Чуть дальше крылись образы школы и батора: разговоры с Олегом по ночам, когда не было ещё соседей; разговоры всех троих в китризке; игры и делание домашних заданий; приключения и решения, какие порой принимались детьми в сложных проблемах. Одним словом — Вместе. От самого первого знакомства до последнего (и не окончательного путешествия).
И каждому противостояла тревожность, словно желала сломать до основания всё, что наполняло теплотой и уютом. Будто из мести и обиды подкидывала мрачные и полные боли воспоминания об иерархии батора, о бесчинствах в городе и пригороде, о неудачах и потрясениях.
Своей только ли?..
Или чужой?
— Боль, — не выдержав, прошептал Сергей. — Иногда она снова пожирает и накатывает, словно не моя. — Он вдохнул и тут же оправился:
— Хотя, как это может быть не моим?..
Психолог что-то сказала, Разумовский не расслышал, в какой-то момент он и вовсе поймал себя на том, будто в поисках забыл имя и отчество специалиста. А может, и не было никакого специалиста?
Не важно.
Сергей продолжал копаться в воспоминаниях, несмотря на появившуюся мигрень. Он опускался всё ниже и ниже, копался в эмоциях и ощущениях, перебирал то, что мешалось в тугой комок сплетений, пока, наконец, не очутился снова в кромешной тьме.
Мрачная, чёрная и тихая — она обступала вокруг так, что Разумовский подумал будто его откинули на начало. Но стоило ему присмотреться, как темнота начала глядеть в него в ответ. Глаз он не видел, чувствовал.
И спустя минуты тишины его захлестнул страх.
— Страшно, — голос дрогнул, теперь себя Сергей слышал будто через пелену. Эхом оно прокатывалось по сознанию. — Больно. Ужасно и мерзко.
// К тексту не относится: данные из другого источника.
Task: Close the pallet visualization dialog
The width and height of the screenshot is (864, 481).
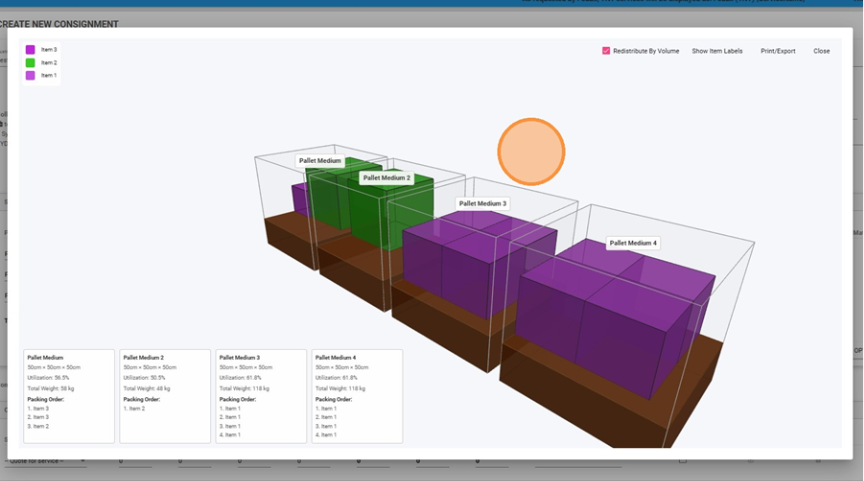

Руки расцепились. В попытке защититься Сергей накрыл голову руками, впустил в волосы пальцы и сжал зудящую голову. Отстраниться это не помогало, наоборот — начало затягивать всё сильнее и сильнее.
Сергей вспомнил то, чего больше всего опасался — опуститься на дно. И с ужасом подумал, что может, сейчас он его и достиг. Разумовский попытался открыть глаза — не вышло. Тело не слушалось его, всё закоченело, существовала только притихшая тьма, где воспоминания больше не служили якорями возвращения.
Не было ничего.
А потом пришёл голос.
— Мне страшно. Я не хочу этого.
Его собственный.
— Мрачно и темно. Это не моё! Не моё!
Никто не ответил.
Сергей почуял только как пахло здесь знакомо — горелым жаром, какой обдавал щёки и тело. Но если тогда ночью он слышал крики, сейчас их не было. Разумовский подумал над тем, что быть может — а можно пожалуйста «может» — он ещё не достиг чудовищного дна. И в тот момент пелена расступилась. Явственно прозвучал женский голос:
— Не противьтесь этому, Сергей. Позвольте ему стать единым целым.
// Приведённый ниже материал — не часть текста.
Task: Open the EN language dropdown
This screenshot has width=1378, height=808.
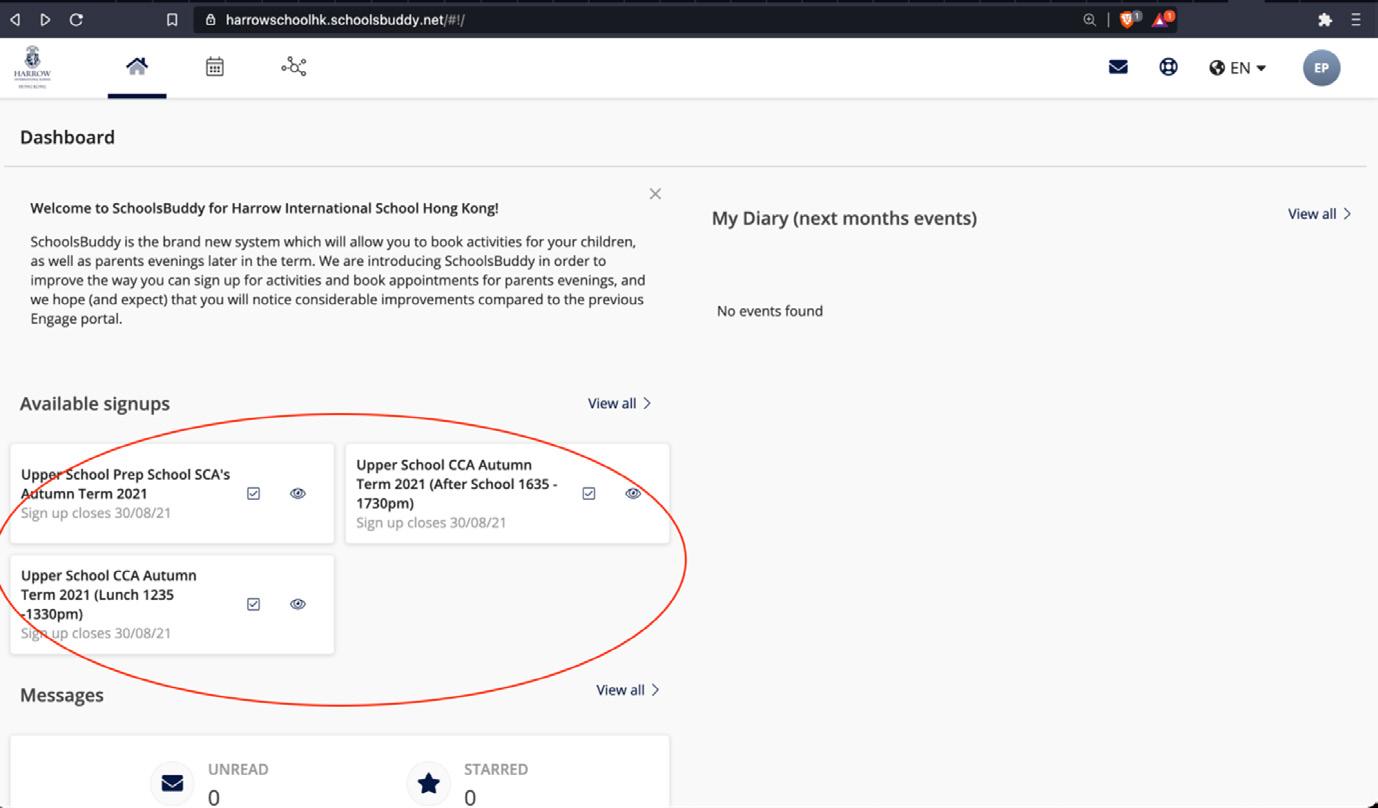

«Что? Ему?» — мысль эхом пронеслась по сознанию. Он обернулся в попытке найти голос и не веря в то, что услышал. Поглотить себя — означает сдаться, зачем это?
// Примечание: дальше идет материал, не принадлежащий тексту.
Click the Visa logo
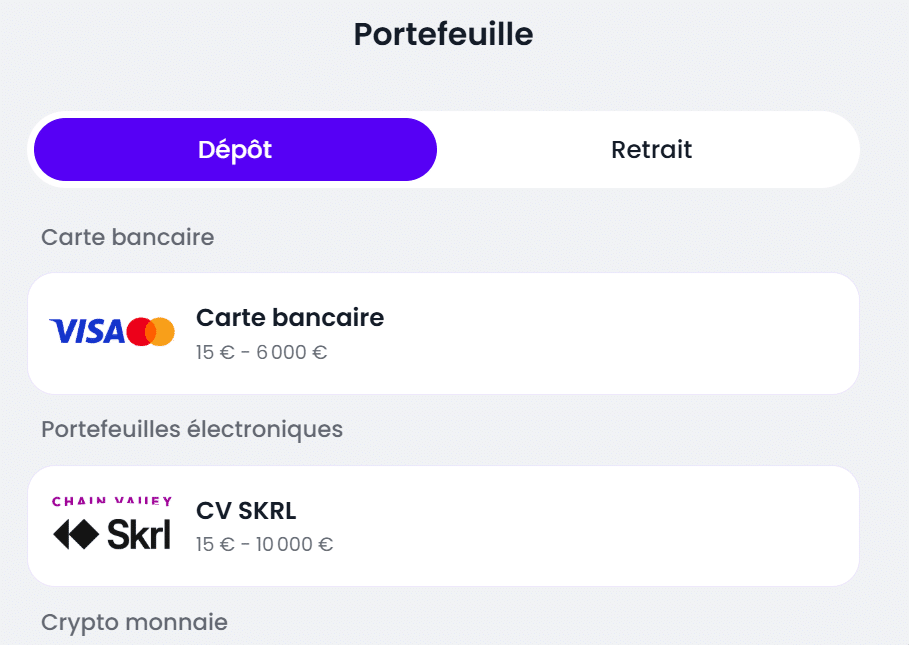This screenshot has width=909, height=645. 86,331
— Это не сделает вас слабым, Сергей. Не противьтесь.
«Да ну… чтоб вас», — выдохнул он, завертелся и остановился, когда голос женский отдалился, и всё пришибла тишина. Во мраке вспыхнули знакомые глаза, какие держались далеко и мерцали двумя хищными камнями. Они не двигались, не приближались, не проецировали чудовищные звуки. Подобные темноте выжидали.
Глаза дрогнули и посмотрели наверх.
И в тишине прозвучало: «Убирайся оттуда» — злобным каркающим голосом. Злость эта — как чувствовал Сергей — не относилась к нему.
Взгляд метнулся наверх.
Разумовского выкинуло обратно. Он глубоко вдохнул и закашлялся, обретая обратно способность слышать, чувствовать и видеть. Последнее — с трудом. Глаза только обретали чёткость и первое, что он увидел — было лицо специалиста. Имя и отчество пришли позже, сначала Сергей смотрел в сизые глаза и видел холод и пожирающий интерес.
Руки специалиста сжимали его плечи, ещё иногда легко тормошили. Вот только Сергей больше не верил лицу напротив. Тревожность и всё внутреннее обернулись против кабинета специалиста и его владельца.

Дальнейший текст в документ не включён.